INSTRUCTIONS TO FOLLOW: Convert every line of the material below into a Markdown table with the columns "Row" and "Line," numbering the rows in order and leaving out blank lines.

********************

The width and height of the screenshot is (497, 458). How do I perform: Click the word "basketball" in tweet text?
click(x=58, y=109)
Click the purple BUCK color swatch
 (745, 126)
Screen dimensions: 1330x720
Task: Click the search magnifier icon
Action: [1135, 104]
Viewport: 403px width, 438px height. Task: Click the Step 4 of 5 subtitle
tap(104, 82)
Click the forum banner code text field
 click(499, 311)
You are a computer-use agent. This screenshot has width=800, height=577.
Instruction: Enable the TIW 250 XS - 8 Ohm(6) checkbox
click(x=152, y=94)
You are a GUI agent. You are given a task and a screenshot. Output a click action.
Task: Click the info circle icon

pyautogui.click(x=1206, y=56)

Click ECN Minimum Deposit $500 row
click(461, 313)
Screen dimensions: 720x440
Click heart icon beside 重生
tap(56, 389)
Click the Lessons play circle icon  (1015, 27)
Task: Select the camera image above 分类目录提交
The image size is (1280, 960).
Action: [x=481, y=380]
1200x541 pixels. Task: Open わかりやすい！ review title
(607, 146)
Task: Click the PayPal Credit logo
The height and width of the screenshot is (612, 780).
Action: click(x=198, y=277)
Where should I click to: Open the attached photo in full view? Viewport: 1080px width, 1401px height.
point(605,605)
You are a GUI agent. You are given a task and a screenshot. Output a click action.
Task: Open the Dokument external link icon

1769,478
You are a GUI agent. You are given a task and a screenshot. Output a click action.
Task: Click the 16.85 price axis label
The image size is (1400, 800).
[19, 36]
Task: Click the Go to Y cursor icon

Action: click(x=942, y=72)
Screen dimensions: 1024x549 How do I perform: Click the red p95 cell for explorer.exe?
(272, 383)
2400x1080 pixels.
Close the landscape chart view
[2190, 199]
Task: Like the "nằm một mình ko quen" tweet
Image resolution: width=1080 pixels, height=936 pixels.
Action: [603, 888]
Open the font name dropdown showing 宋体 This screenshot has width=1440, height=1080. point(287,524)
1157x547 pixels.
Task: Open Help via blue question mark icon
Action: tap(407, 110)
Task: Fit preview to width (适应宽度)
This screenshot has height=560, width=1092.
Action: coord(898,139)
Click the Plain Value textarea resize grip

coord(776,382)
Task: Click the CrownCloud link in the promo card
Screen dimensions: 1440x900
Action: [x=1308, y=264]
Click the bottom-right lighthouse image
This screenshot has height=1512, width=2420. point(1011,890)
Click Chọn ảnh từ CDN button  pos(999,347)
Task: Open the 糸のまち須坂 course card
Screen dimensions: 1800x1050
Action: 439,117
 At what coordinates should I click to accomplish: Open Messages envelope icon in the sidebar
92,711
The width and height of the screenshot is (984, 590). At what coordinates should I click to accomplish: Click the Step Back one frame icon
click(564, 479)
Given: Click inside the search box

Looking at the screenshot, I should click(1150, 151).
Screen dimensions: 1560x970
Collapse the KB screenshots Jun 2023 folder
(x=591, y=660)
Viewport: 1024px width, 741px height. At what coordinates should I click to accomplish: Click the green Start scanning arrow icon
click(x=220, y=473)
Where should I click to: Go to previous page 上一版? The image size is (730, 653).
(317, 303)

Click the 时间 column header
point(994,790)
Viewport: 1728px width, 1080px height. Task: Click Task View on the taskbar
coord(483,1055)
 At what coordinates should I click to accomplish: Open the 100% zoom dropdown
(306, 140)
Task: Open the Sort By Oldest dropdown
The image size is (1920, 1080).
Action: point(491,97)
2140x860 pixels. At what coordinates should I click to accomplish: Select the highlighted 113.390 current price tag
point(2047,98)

********************

REPLY:
| Row | Line |
|---|---|
| 1 | The width and height of the screenshot is (497, 458). How do I perform: Click the word "basketball" in tweet text? |
| 2 | click(x=58, y=109) |
| 3 | Click the purple BUCK color swatch |
| 4 |  (745, 126) |
| 5 | Screen dimensions: 1330x720 |
| 6 | Task: Click the search magnifier icon |
| 7 | Action: [1135, 104] |
| 8 | Viewport: 403px width, 438px height. Task: Click the Step 4 of 5 subtitle |
| 9 | tap(104, 82) |
| 10 | Click the forum banner code text field |
| 11 |  click(499, 311) |
| 12 | You are a computer-use agent. This screenshot has width=800, height=577. |
| 13 | Instruction: Enable the TIW 250 XS - 8 Ohm(6) checkbox |
| 14 | click(x=152, y=94) |
| 15 | You are a GUI agent. You are given a task and a screenshot. Output a click action. |
| 16 | Task: Click the info circle icon |
| 17 | pyautogui.click(x=1206, y=56) |
| 18 | Click ECN Minimum Deposit $500 row |
| 19 | click(461, 313) |
| 20 | Screen dimensions: 720x440 |
| 21 | Click heart icon beside 重生 |
| 22 | tap(56, 389) |
| 23 | Click the Lessons play circle icon  (1015, 27) |
| 24 | Task: Select the camera image above 分类目录提交 |
| 25 | The image size is (1280, 960). |
| 26 | Action: [x=481, y=380] |
| 27 | 1200x541 pixels. Task: Open わかりやすい！ review title |
| 28 | (607, 146) |
| 29 | Task: Click the PayPal Credit logo |
| 30 | The height and width of the screenshot is (612, 780). |
| 31 | Action: click(x=198, y=277) |
| 32 | Where should I click to: Open the attached photo in full view? Viewport: 1080px width, 1401px height. |
| 33 | point(605,605) |
| 34 | You are a GUI agent. You are given a task and a screenshot. Output a click action. |
| 35 | Task: Open the Dokument external link icon |
| 36 | 1769,478 |
| 37 | You are a GUI agent. You are given a task and a screenshot. Output a click action. |
| 38 | Task: Click the 16.85 price axis label |
| 39 | The image size is (1400, 800). |
| 40 | [19, 36] |
| 41 | Task: Click the Go to Y cursor icon |
| 42 | Action: click(x=942, y=72) |
| 43 | Screen dimensions: 1024x549 How do I perform: Click the red p95 cell for explorer.exe? |
| 44 | (272, 383) |
| 45 | 2400x1080 pixels. |
| 46 | Close the landscape chart view |
| 47 | [2190, 199] |
| 48 | Task: Like the "nằm một mình ko quen" tweet |
| 49 | Image resolution: width=1080 pixels, height=936 pixels. |
| 50 | Action: [603, 888] |
| 51 | Open the font name dropdown showing 宋体 This screenshot has width=1440, height=1080. point(287,524) |
| 52 | 1157x547 pixels. |
| 53 | Task: Open Help via blue question mark icon |
| 54 | Action: tap(407, 110) |
| 55 | Task: Fit preview to width (适应宽度) |
| 56 | This screenshot has height=560, width=1092. |
| 57 | Action: coord(898,139) |
| 58 | Click the Plain Value textarea resize grip |
| 59 | coord(776,382) |
| 60 | Task: Click the CrownCloud link in the promo card |
| 61 | Screen dimensions: 1440x900 |
| 62 | Action: [x=1308, y=264] |
| 63 | Click the bottom-right lighthouse image |
| 64 | This screenshot has height=1512, width=2420. point(1011,890) |
| 65 | Click Chọn ảnh từ CDN button  pos(999,347) |
| 66 | Task: Open the 糸のまち須坂 course card |
| 67 | Screen dimensions: 1800x1050 |
| 68 | Action: 439,117 |
| 69 |  At what coordinates should I click to accomplish: Open Messages envelope icon in the sidebar |
| 70 | 92,711 |
| 71 | The width and height of the screenshot is (984, 590). At what coordinates should I click to accomplish: Click the Step Back one frame icon |
| 72 | click(564, 479) |
| 73 | Given: Click inside the search box |
| 74 | Looking at the screenshot, I should click(1150, 151). |
| 75 | Screen dimensions: 1560x970 |
| 76 | Collapse the KB screenshots Jun 2023 folder |
| 77 | (x=591, y=660) |
| 78 | Viewport: 1024px width, 741px height. At what coordinates should I click to accomplish: Click the green Start scanning arrow icon |
| 79 | click(x=220, y=473) |
| 80 | Where should I click to: Go to previous page 上一版? The image size is (730, 653). |
| 81 | (317, 303) |
| 82 | Click the 时间 column header |
| 83 | point(994,790) |
| 84 | Viewport: 1728px width, 1080px height. Task: Click Task View on the taskbar |
| 85 | coord(483,1055) |
| 86 |  At what coordinates should I click to accomplish: Open the 100% zoom dropdown |
| 87 | (306, 140) |
| 88 | Task: Open the Sort By Oldest dropdown |
| 89 | The image size is (1920, 1080). |
| 90 | Action: point(491,97) |
| 91 | 2140x860 pixels. At what coordinates should I click to accomplish: Select the highlighted 113.390 current price tag |
| 92 | point(2047,98) |